## ABOUT THIS TASK
Could you reproduce, from the records below, everything from the line with "Image resolution: width=1920, height=1454." down to the line with "Like (1222, 889)", keeping both of those lines and changing nothing?

## TASK DATA
*** Begin section ***
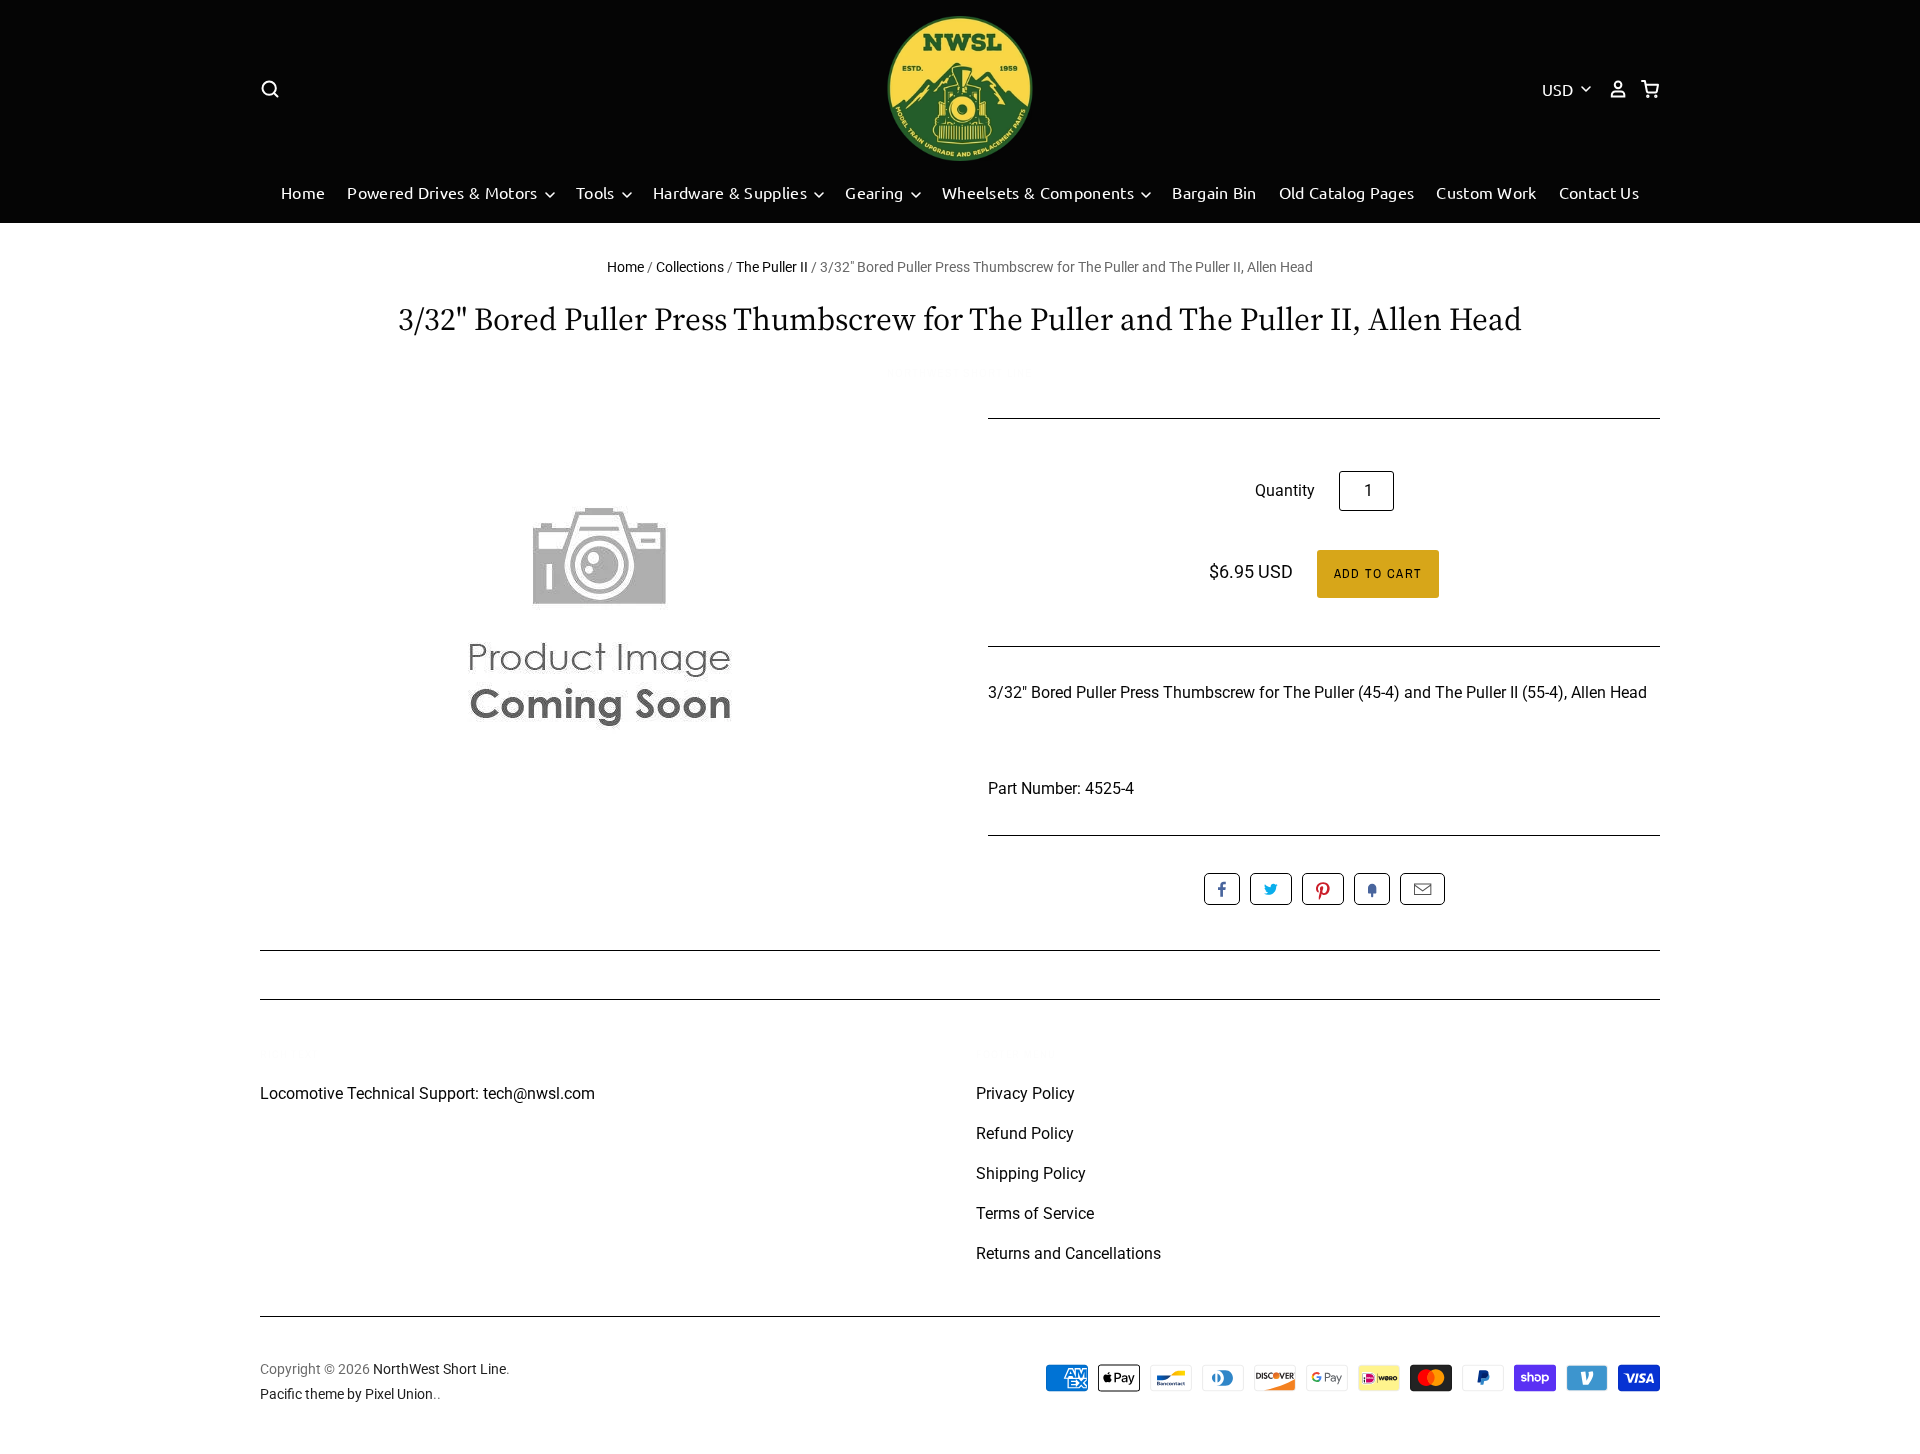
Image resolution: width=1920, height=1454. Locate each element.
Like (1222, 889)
*** End section ***
*** Begin section ***
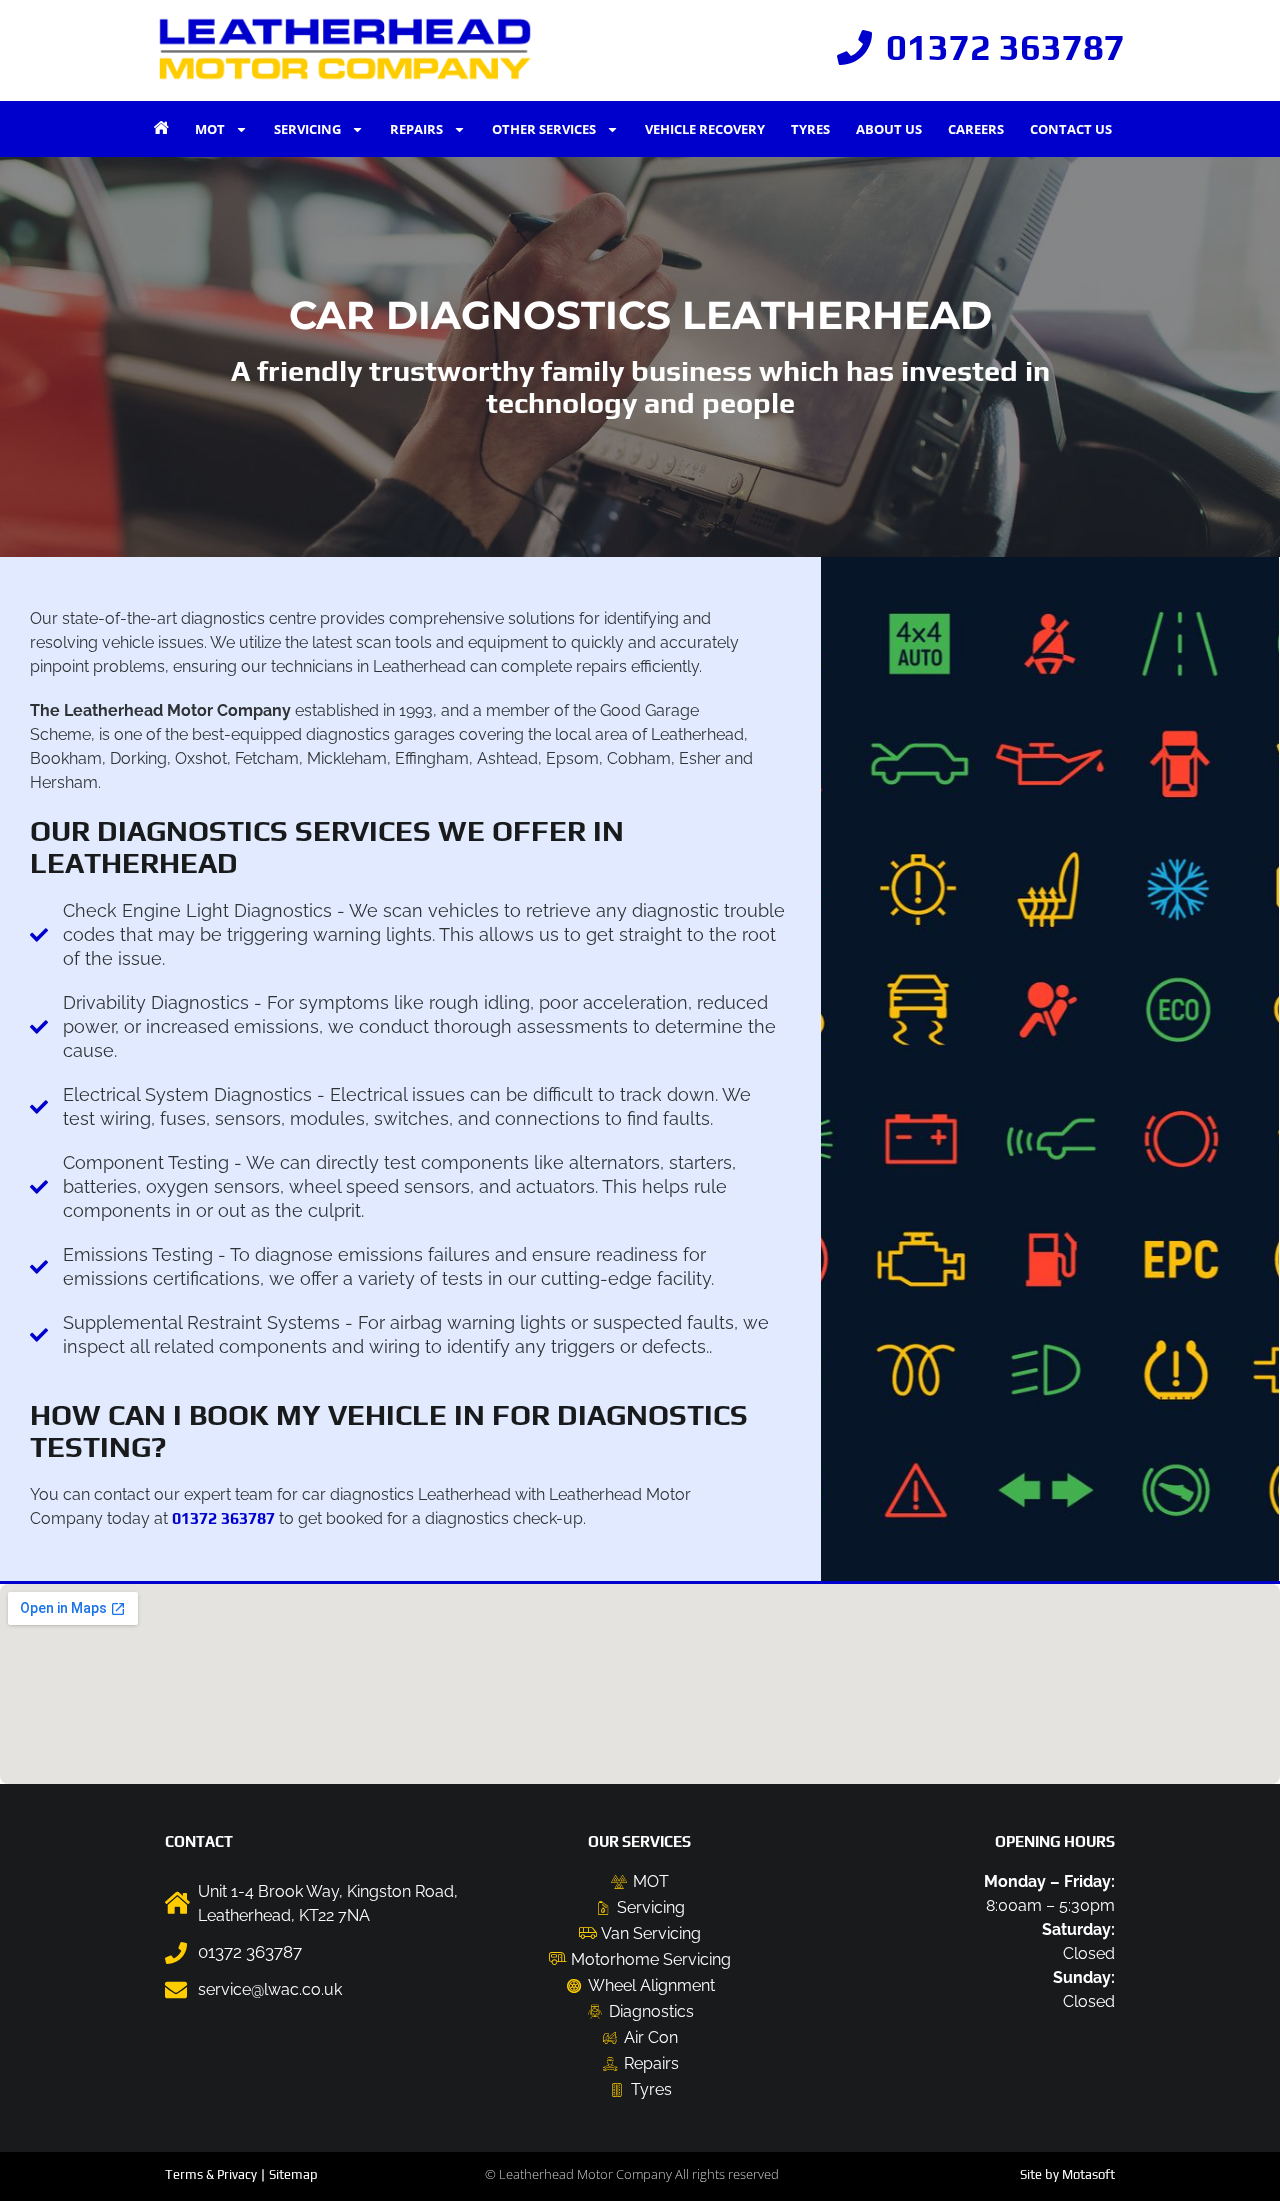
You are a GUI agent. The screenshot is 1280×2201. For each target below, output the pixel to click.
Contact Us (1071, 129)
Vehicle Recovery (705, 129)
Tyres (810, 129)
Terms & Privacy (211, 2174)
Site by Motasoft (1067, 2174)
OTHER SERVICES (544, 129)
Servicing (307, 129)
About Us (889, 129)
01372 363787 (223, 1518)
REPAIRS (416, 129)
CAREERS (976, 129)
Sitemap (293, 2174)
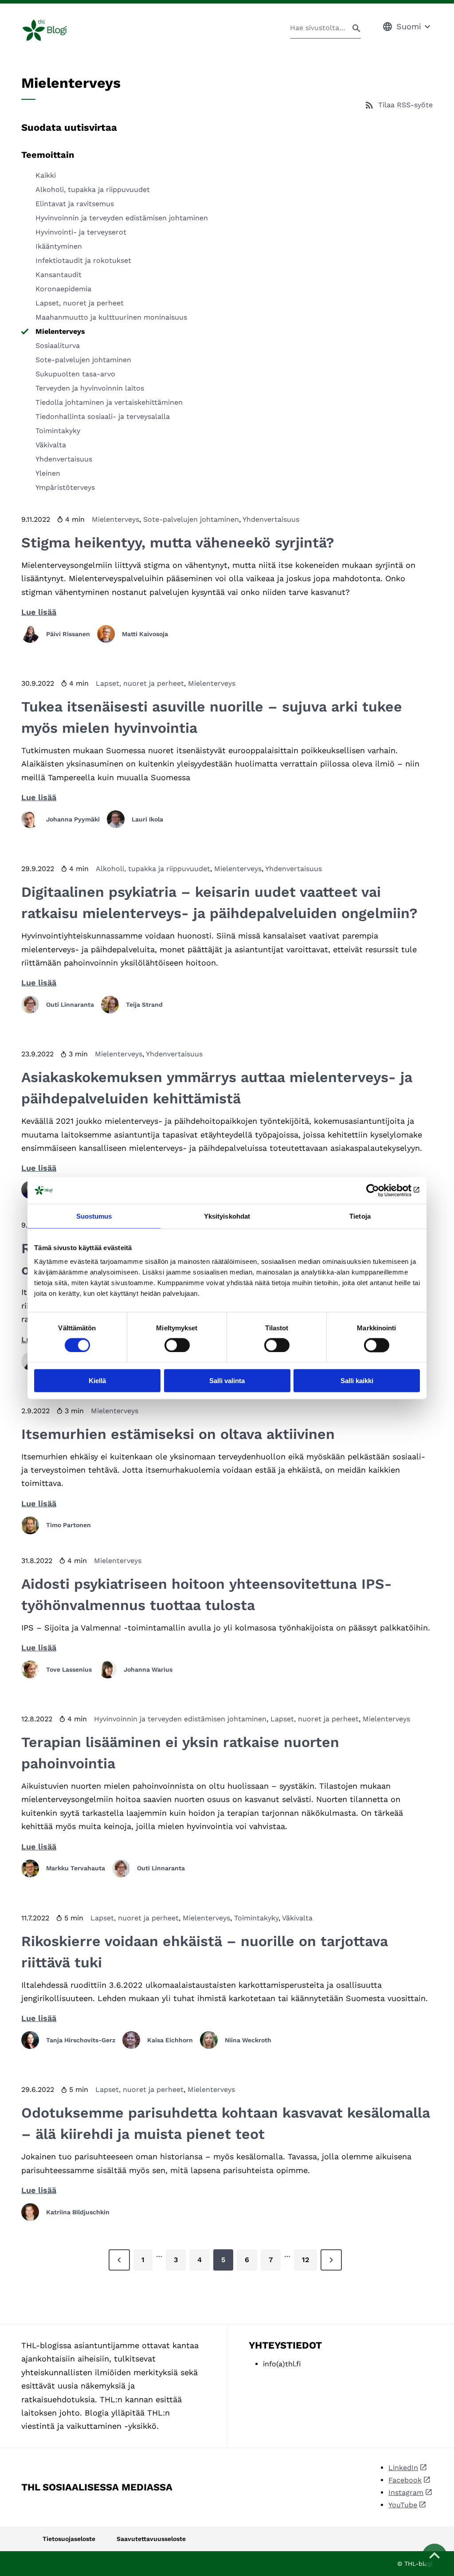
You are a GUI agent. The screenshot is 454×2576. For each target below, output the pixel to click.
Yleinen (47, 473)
*** End section ***
## EXERCISE RESPONSE
Image resolution: width=1920, height=1454. Locate each element.
Like (1222, 889)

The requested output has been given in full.